There are somewhat grander achievements to list amongst the village. Houston House, incorporating the few remains of Houston Castle is amongst them. A fine stately house of Scots Baronial style, now somewhat unfortunately divided into a handful of flats. This pales into insignificance when contrasted with what has found itself razed to rubble. Craigends House, seat of the Cunninghame family and a triumph of its style is first among these. The last occupants died in the early sixties, and decline was virtually immediate – it was finally demolished in for the usual public safety reasons on the 19th of May, 1980 and disappeared, like so many great British buildings, into the mists of time.
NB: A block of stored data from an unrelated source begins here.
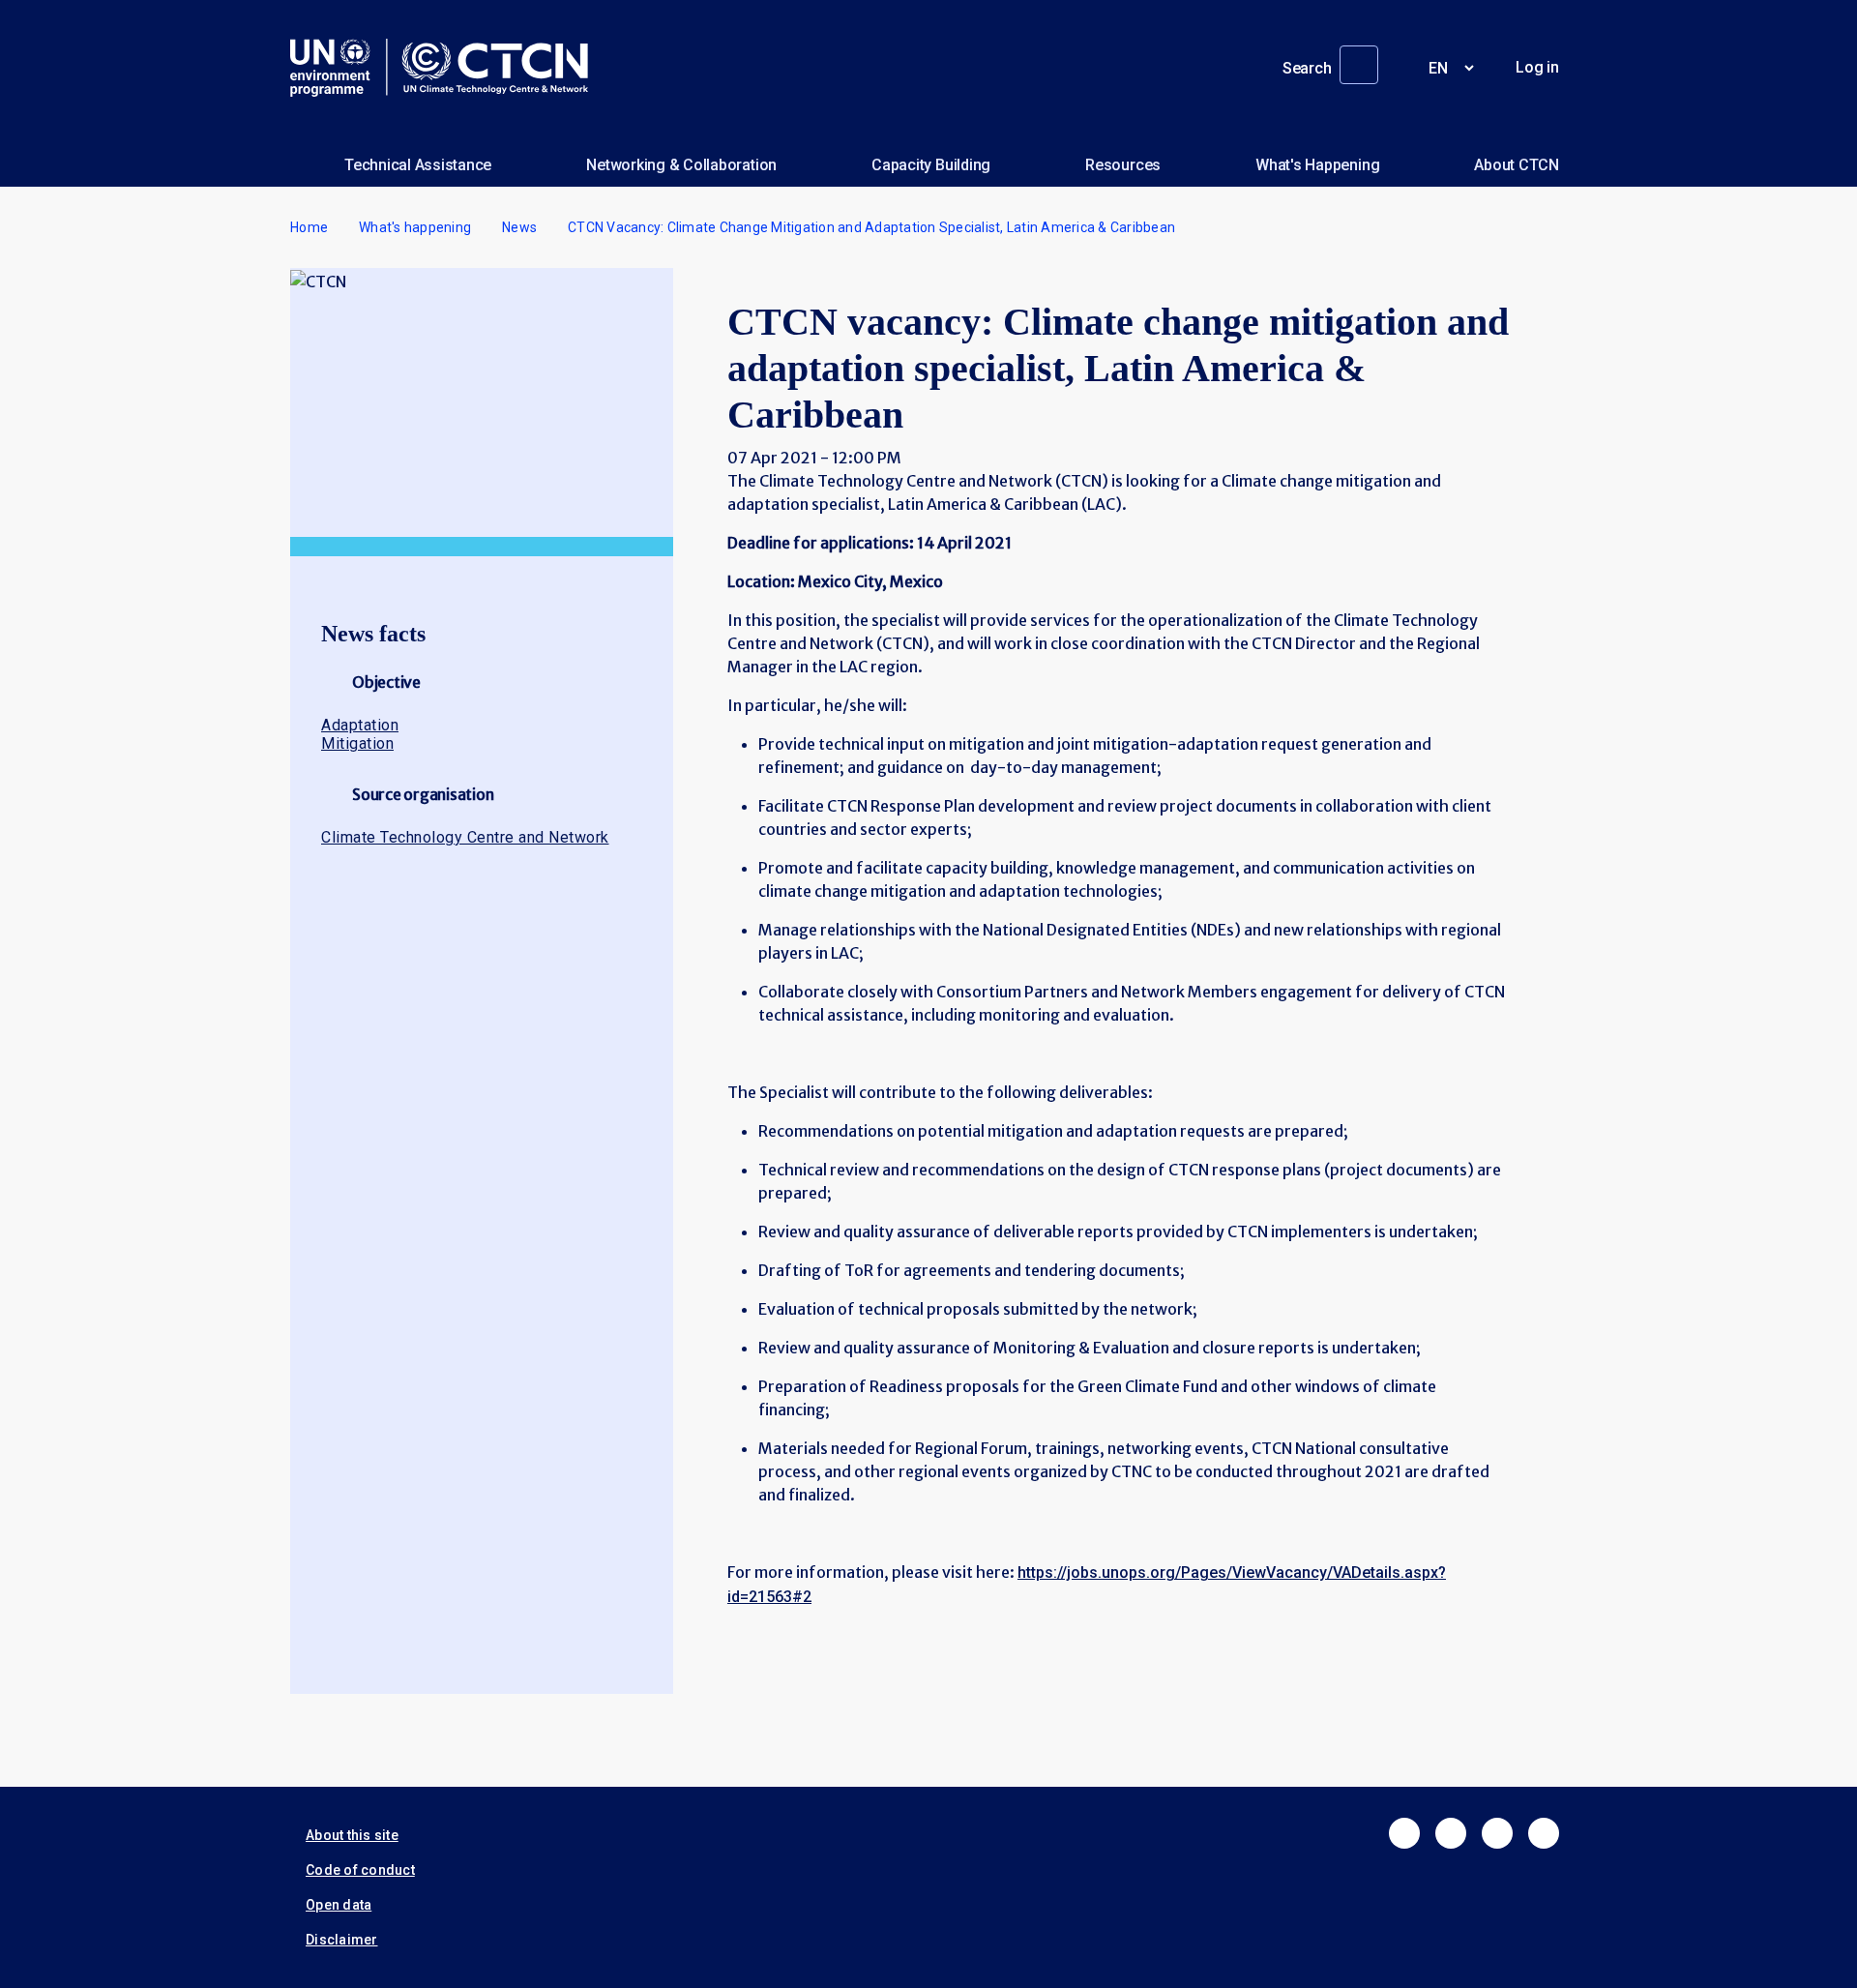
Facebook (1404, 1833)
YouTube (1543, 1833)
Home (309, 227)
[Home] (447, 68)
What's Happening (1317, 165)
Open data (338, 1905)
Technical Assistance (417, 165)
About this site (352, 1835)
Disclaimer (342, 1939)
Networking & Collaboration (681, 165)
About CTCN (1516, 165)
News (519, 227)
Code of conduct (360, 1870)
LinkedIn (1497, 1833)
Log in (1537, 67)
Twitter (1451, 1833)
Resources (1123, 165)
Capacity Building (930, 165)
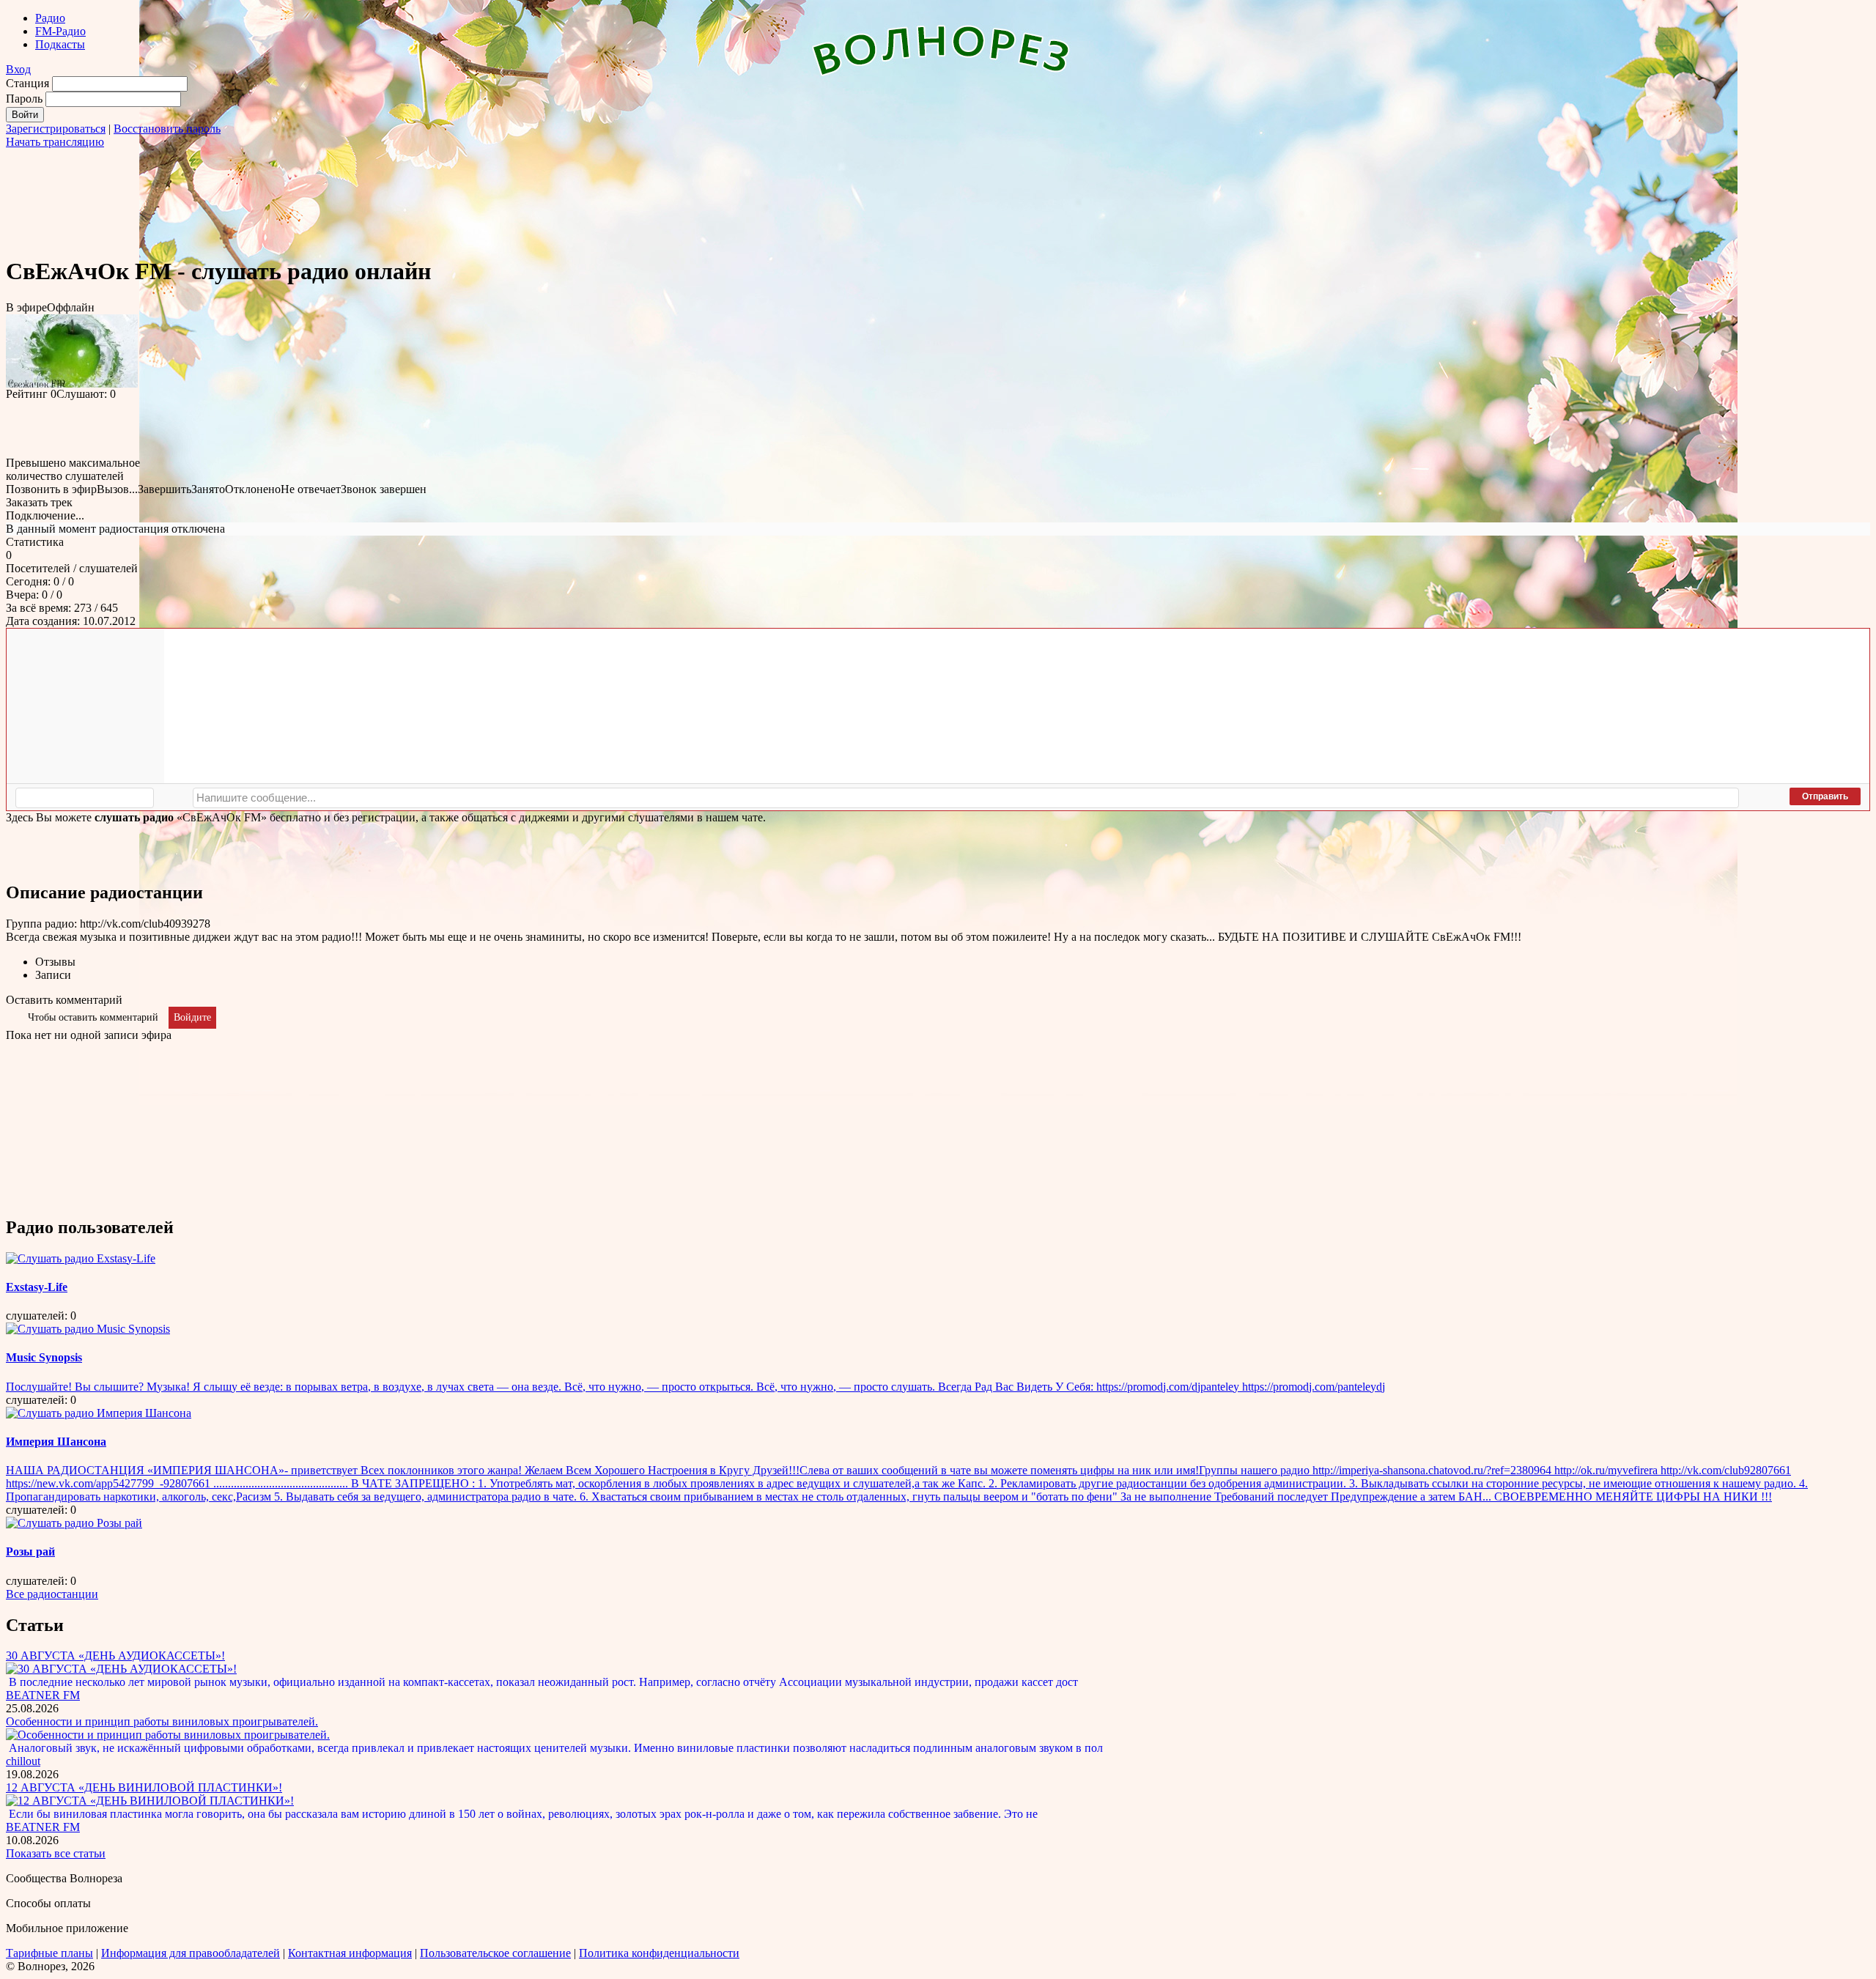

The Cunningham arms, all that remains of Craigends House

It does contain some rather interesting ecclesiastica. The Houston and Kilellan Kirk, the parish church for the Presbyterian Church of Scotland, is relatively recent and its predecessor at Kilellan still stands on the old high road to Kilmacolm albeit without a roof. The hardy Houston congregation however still make an annual pilgrimage, meeting and singing hymns of the time for one evening every summer.

Houston and Kilellan Kirk

Perhaps more notably, but less familiarly, lies the Roman Catholic chapel dedicated to St Fillan (as the previous Kilellan parish church was) at Abbotsford (now more commonly known simply as 'St Fillans'). It remains apparently the oldest place of worship in Renfrewshire still in continuing use.

St Fillan's Church

To my eye, it takes on a rather unusual Spanish colonial presence and is connected to a very pleasant parochial house set in large grounds. Also adjacent is the c.1950s St Fillan's (State Roman Catholic) Primary School, housed in a rather dull yet imposing grey concrete structure. I seem to recall pilfering some Union Jack bunting from their railings (there was plenty, it was not missed) during the Queen's Golden Jubilee. However my youthful peccadilloes in Houston could likely fill several volumes, so I shall leave it there.